Humans of New York is the growing collection of photographed portraits captured by 30-year-old Brandon Stanton, weaving strangers into the intimate fabric of a neglected pedestrian narrative. In a matter of just a few years, he has restored faith in decency, connecting his followers to the lowest common denominator of mankind with little more than a camera and a friendly demeanor.
The blog’s appeal could be easily described as an inspirational blip in the cycle of passive Internet consumption, yet the overwhelming response of millions would suggest there is a deeper pathos lining these city streets. So let me ask, what is so profound about the act of talking to a stranger?
According to the literature of evolutionary psychology, humans create shortcuts like stereotyping to make a complex world easier to comprehend. As a result, our perceptions are filled with bias. The U.S. education system often frames the conversation surrounding bias in the context of prejudice and hate, but many of the judgments we make on the basis of identifiers such as race, ethnicity, religion, age, disability, gender and sexual orientation are merely the negative externality of survival imperatives.

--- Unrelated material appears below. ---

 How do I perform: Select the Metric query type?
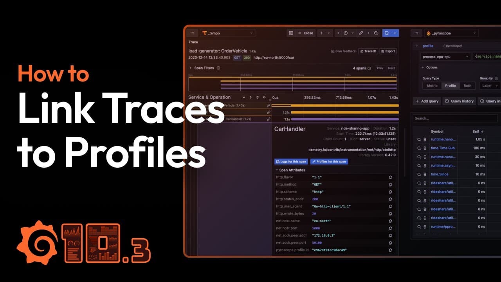tap(432, 86)
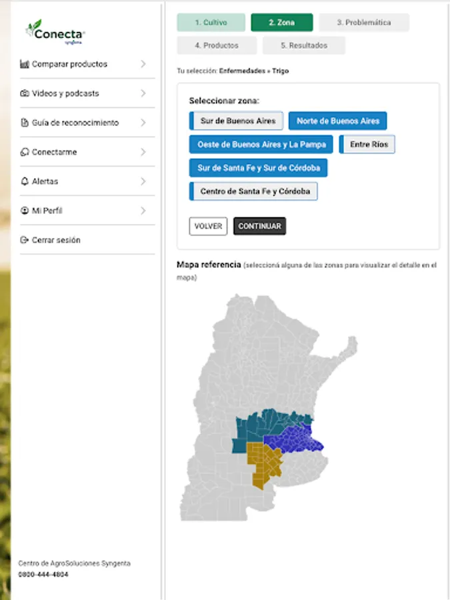The image size is (450, 600).
Task: Click the Conecta Syngenta logo
Action: click(55, 32)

We as humans are adapted to the past, meaning our primitive selves operate beneath the modality of 21st-century consciousness. That does not mean we are victims to the past. It does mean the identifiers mentioned above are real precisely because they are contrived by the structure and function of innate cognition.
From an evolutionary perspective, Humans of New York is successful for several reasons. First, instead of leaving oneself susceptible to an uncertain and therefore threatening experience, it is possible to experiment in the lives of others through the low-impact use of a photo essay. Second, storytelling organizes our own lives so we can derive meaning (i.e. the “moral of the story”) from a succession of puzzling events to make better-informed decisions. And third, effective communication between groups allows for cooperation, exposing the human condition to an unspoken network of empathy. The simple act of talking to strangers makes them less threatening and makes us better informed, fulfilling the individual need to survive and the genetic need to survive as a species.

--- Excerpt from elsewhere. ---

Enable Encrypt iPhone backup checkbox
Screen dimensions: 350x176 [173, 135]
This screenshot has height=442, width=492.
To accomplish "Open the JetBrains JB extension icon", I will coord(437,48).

By showing what it means to be anyone other than oneself, Humans of New York has advanced world peace. In a future we may never live to see, civilization will continue to aspire toward integration, from free trade agreements to monetary unions and eventually political consolidation. If the wide acceptance of evolution proves true, then it is the composition and exchange of values between strangers that will spread pluralism where confusion and hostility persist. That is the most basic infrastructure of diplomacy. In his travels, Stanton began to reach this larger vision by exposing the normalcy of Iranian life heavily ignored by sensationalist media coverage. But we need this movement to expand further, to expand anywhere an adventurer will wander.
That is why I was thrilled to learn that freshman Rachael Wang began her own photo collection by creating the Humans of Binghamton University Facebook page. In her candids of joy and hope, reflection and despair, we are reminded that hidden beneath the numbing crowdedness of a big campus lies a bias we must all overcome — the bias of knowing much less about our fellow man than we care to admit. It is the same reason we need to create a Humans of Binghamton page to diffuse the local “townie” stigma, so we as a University can open our hearts to the community and rebuild Downtown together. Now all we need is a second camera and someone who gets “really passionate about things.”